Look at each line of the listing. Copy those that hold the string "Image".
[[ PROVIDED RECORDS, beginning ]]
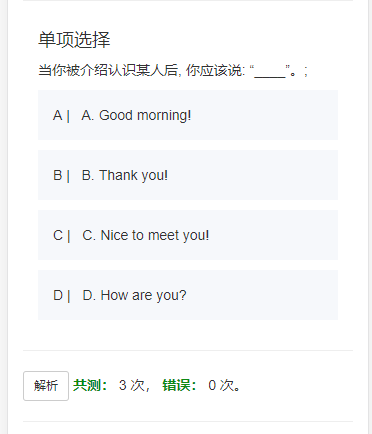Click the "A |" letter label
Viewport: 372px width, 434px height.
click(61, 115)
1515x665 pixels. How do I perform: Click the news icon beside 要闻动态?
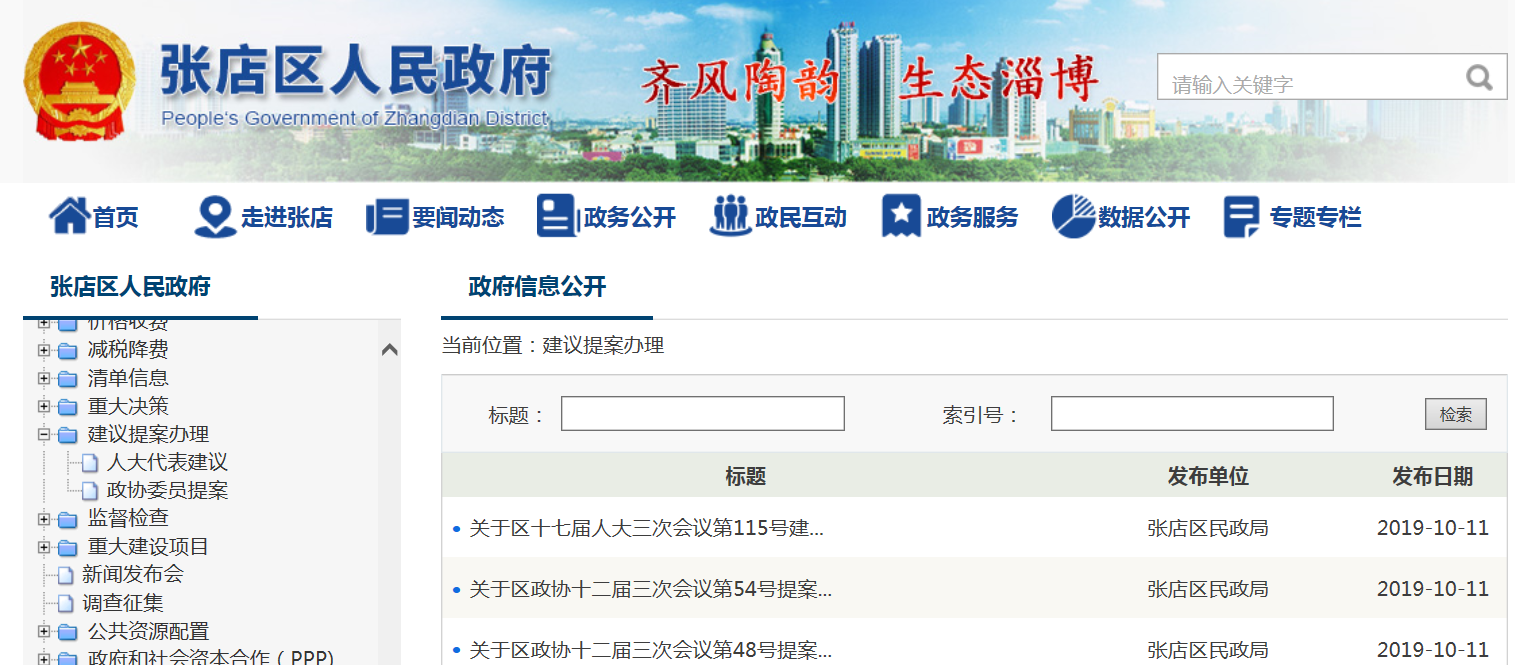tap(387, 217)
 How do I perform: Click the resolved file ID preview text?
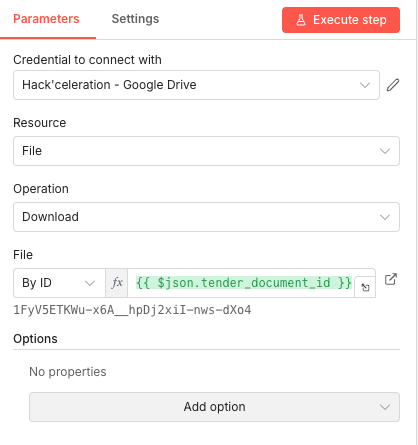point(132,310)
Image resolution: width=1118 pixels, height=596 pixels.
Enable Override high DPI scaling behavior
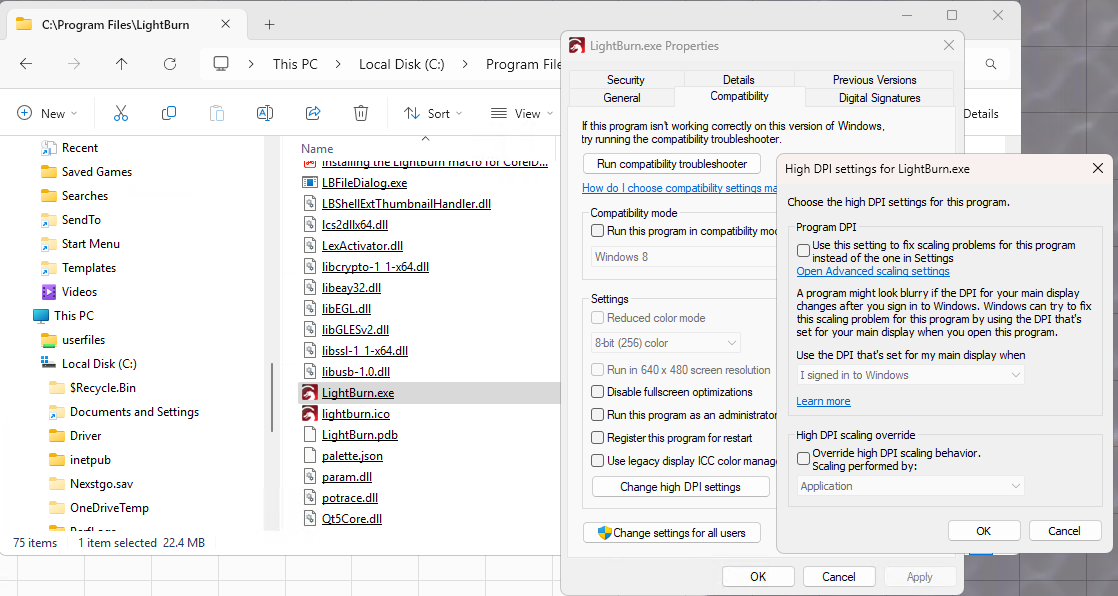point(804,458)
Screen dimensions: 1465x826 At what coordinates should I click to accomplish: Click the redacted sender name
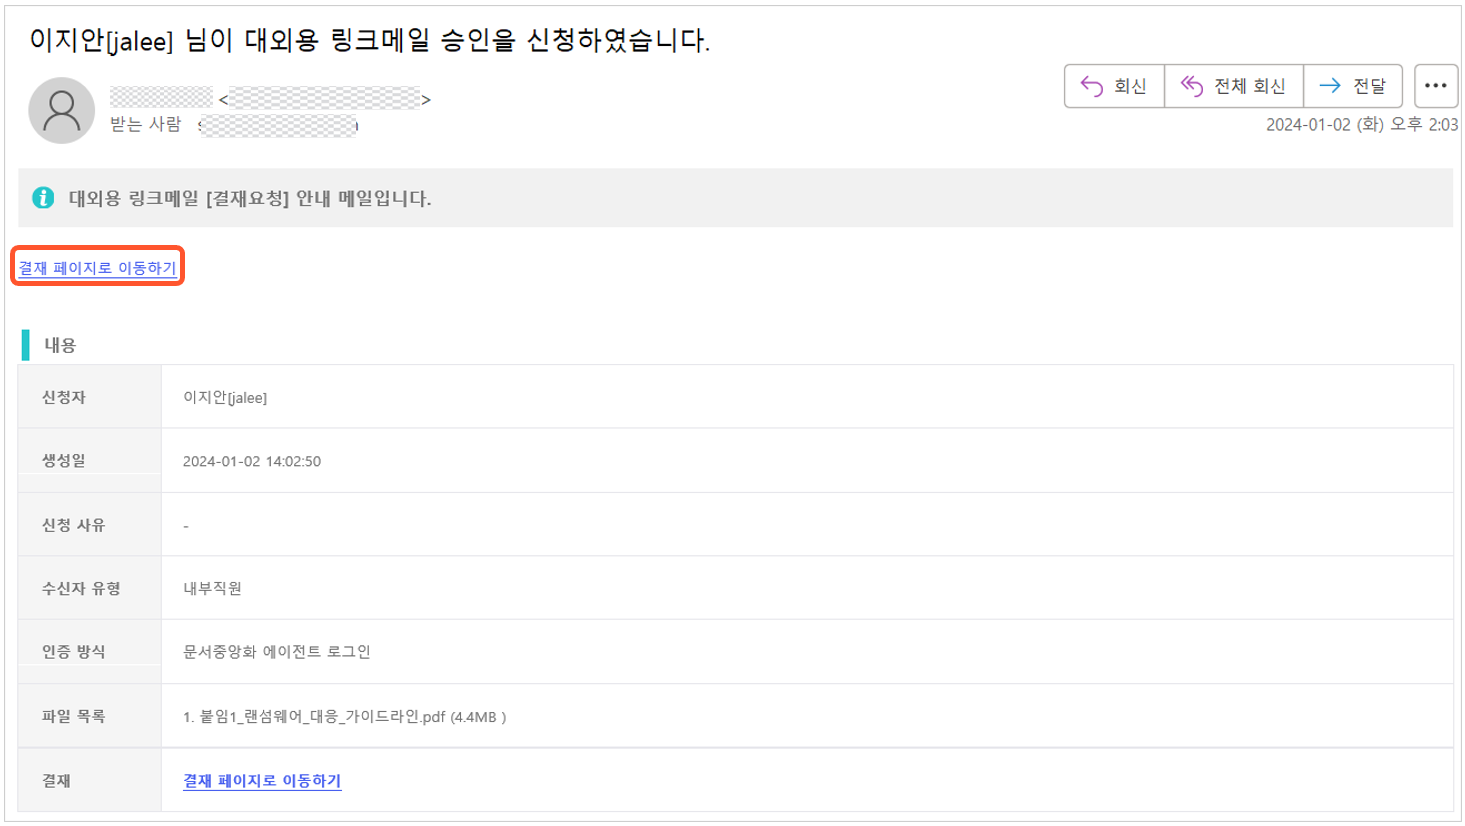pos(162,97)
[[ PROVIDED RECORDS, end ]]
[[ PROVIDED RECORDS, beginning ]]
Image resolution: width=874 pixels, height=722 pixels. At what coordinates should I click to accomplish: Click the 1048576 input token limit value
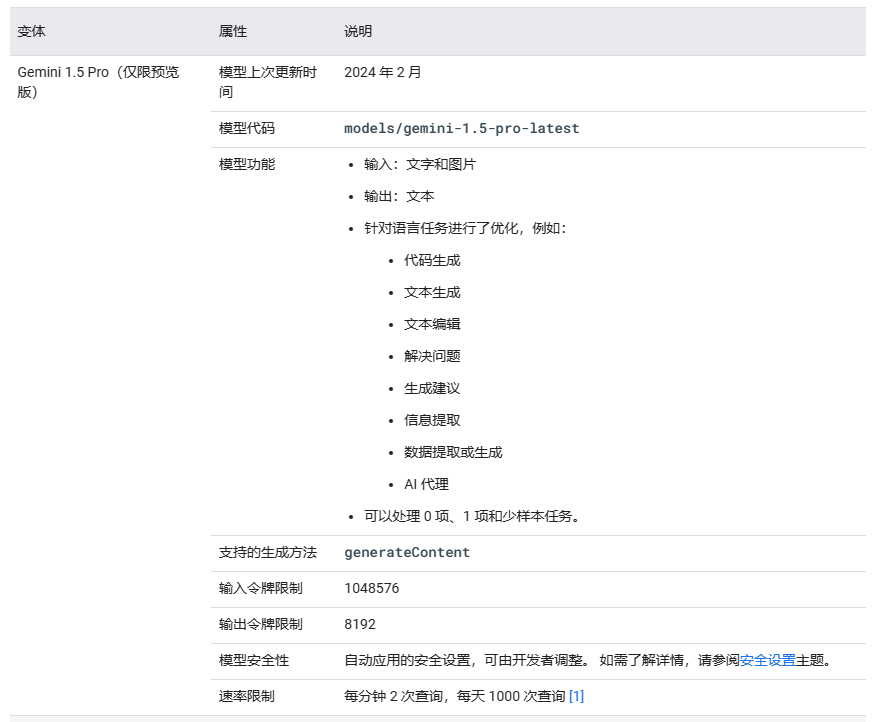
[[ PROVIDED RECORDS, end ]]
[[ PROVIDED RECORDS, beginning ]]
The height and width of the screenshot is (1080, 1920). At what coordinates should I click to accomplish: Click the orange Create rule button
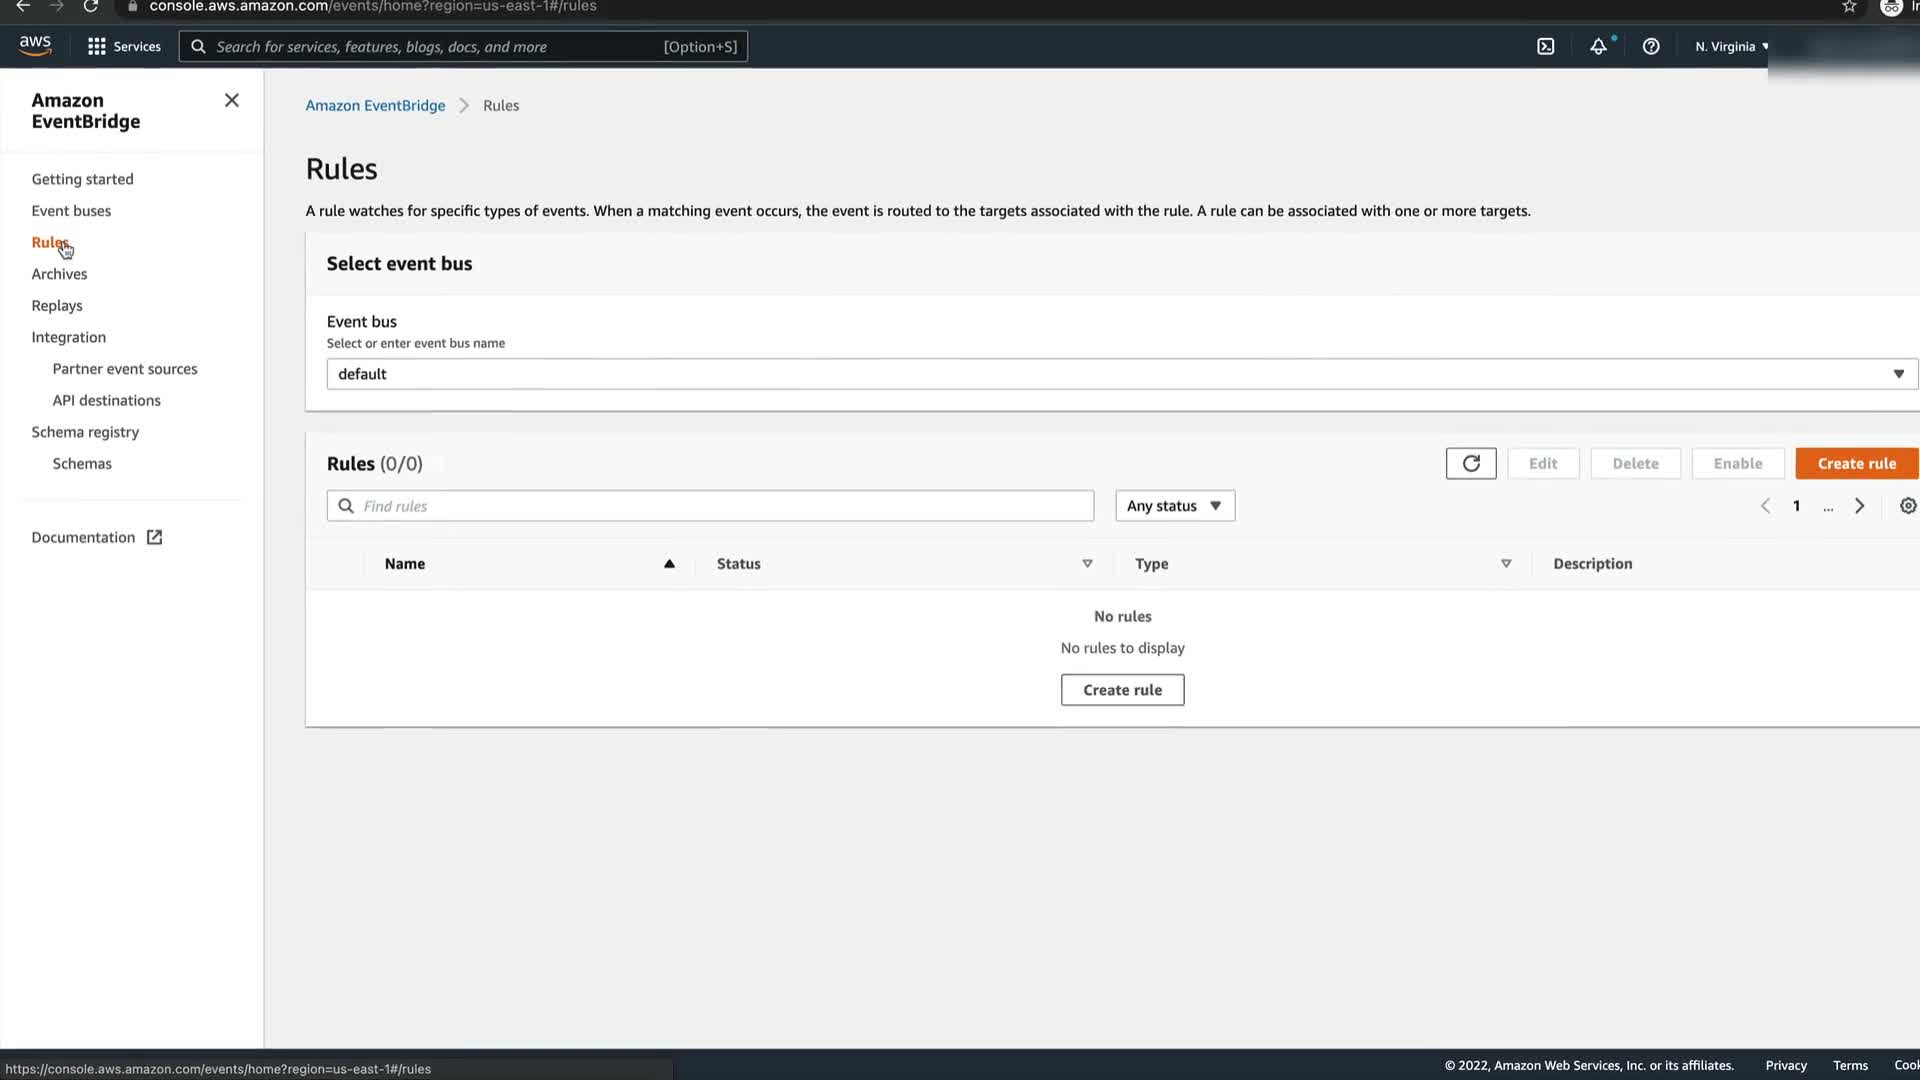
[[ PROVIDED RECORDS, end ]]
_TASK OUTPUT_
Image resolution: width=1118 pixels, height=596 pixels.
Image resolution: width=874 pixels, height=722 pixels. At what coordinates should I click to accomplish: Click the 1048576 input token limit value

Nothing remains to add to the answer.